## PROVIDED INFORMATION
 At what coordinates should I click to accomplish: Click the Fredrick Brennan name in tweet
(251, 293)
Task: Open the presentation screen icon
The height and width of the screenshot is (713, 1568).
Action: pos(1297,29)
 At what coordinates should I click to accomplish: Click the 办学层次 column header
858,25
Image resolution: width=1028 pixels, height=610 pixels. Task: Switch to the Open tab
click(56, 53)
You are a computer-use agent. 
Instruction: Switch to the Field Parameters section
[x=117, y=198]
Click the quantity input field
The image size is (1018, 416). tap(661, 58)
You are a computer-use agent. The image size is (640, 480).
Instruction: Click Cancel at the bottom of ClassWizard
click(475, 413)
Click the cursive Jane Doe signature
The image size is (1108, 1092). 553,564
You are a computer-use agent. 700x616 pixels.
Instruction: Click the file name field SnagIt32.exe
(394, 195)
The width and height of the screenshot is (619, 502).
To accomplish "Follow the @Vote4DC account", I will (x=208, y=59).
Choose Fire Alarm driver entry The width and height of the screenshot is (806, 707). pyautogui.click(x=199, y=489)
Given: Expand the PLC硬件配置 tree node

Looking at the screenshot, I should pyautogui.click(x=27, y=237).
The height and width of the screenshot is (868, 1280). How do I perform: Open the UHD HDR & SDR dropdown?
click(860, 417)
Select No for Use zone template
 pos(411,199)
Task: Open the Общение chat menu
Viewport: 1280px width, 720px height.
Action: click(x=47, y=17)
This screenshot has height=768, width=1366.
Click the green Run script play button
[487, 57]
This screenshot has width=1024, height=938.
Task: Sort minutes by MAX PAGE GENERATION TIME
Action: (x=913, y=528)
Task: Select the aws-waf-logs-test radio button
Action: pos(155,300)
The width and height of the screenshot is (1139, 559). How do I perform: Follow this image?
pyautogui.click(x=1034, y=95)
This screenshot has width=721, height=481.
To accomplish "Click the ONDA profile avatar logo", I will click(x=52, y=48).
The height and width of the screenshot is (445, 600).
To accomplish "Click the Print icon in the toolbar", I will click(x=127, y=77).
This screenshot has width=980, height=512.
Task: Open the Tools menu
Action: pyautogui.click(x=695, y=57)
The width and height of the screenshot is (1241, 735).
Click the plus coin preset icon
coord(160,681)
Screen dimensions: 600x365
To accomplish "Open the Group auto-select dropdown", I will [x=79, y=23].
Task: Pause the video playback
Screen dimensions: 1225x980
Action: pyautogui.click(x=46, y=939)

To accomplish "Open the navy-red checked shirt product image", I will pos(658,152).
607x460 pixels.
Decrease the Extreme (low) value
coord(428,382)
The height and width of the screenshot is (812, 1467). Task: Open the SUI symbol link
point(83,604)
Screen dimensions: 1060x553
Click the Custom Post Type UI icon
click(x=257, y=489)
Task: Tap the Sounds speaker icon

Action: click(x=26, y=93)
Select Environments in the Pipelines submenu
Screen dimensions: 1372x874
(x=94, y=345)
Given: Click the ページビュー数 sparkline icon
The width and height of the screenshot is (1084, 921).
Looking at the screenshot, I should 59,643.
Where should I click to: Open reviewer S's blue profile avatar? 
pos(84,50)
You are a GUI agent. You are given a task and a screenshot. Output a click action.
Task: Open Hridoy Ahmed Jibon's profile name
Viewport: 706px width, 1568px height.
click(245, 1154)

## EXERCISE BRIEF
Please, from the entries above, set down exactly the lines from the one containing "Screen dimensions: 1060x553" through the one containing "Given: Click the ページビュー数 sparkline icon", and only those.

## EXERCISE ANSWER
Screen dimensions: 1060x553
Click the Custom Post Type UI icon
click(x=257, y=489)
Task: Tap the Sounds speaker icon

Action: click(x=26, y=93)
Select Environments in the Pipelines submenu
Screen dimensions: 1372x874
(x=94, y=345)
Given: Click the ページビュー数 sparkline icon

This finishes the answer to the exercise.